There are 14 sides/edges to the base, and another 14 to the lid making a total of 28 separate surfaces to cover, and trust me, it's not easy.
I discovered early on, when I was making my initial prototype boxes that I needed twice as many sheets of paper as I thought I would, especially if I wanted to centre the patterns and have them matching all the way round.
I also discovered that using glue to fix the paper in place was a disaster. Despite using very expensive coated paper, it soaked up the glue, swelling and expanding, then rippling and warping when applied to the box. Also, even the slightest drop of glue on the printed side left marks which were impossible to remove.
Several prototypes ended up in the bin while I tried an assortment of different glues and a variety of methods of application, none of which proved successful.
So after extensive research, I invested in a machine which applies a very thin, completely even layer of dry adhesive on the back of the paper.
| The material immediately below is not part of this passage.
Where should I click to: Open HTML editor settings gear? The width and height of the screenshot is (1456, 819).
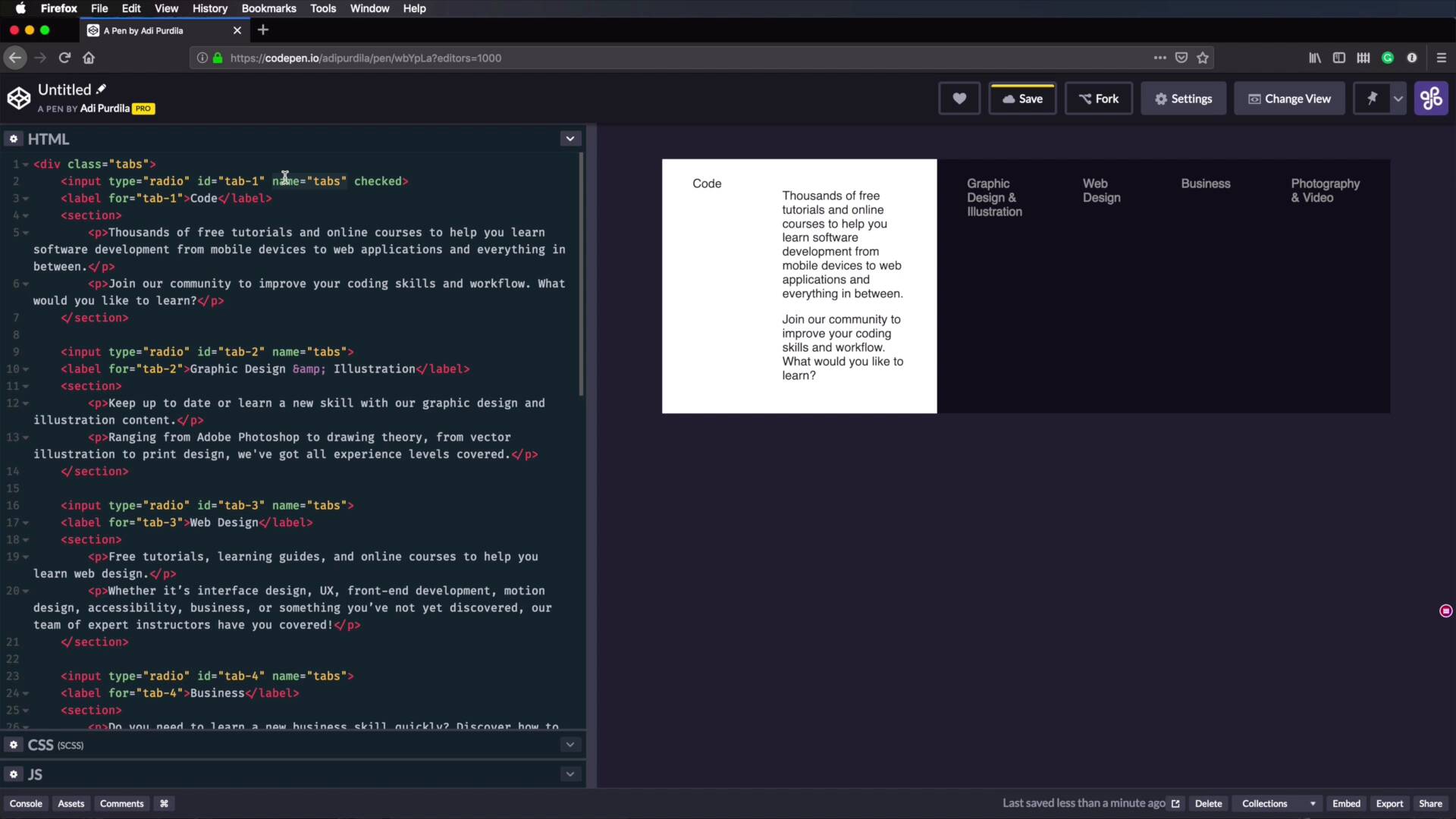14,139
This solved the problem of the paper warping but as the adhesive is permanent, I only get one chance to precisely place the paper in position. If I get it wrong it has to come off and that piece is not reusable.
It's a long, painstaking process, applying each of the 28 individual printed paper pieces carefully and methodically. However, another advantage of using a dry adhesive is that I can trim any excess immediately, using a surgically sharp scalpel blade, without having to wait for the paper to dry.
The lining is different to the paper used on the outside. I made separate floral strips to tie both designs together and to neaten all the edges.
With the box fully decorated, I then added four little metal feet.
Tomorrow..... starting to fit out the interior.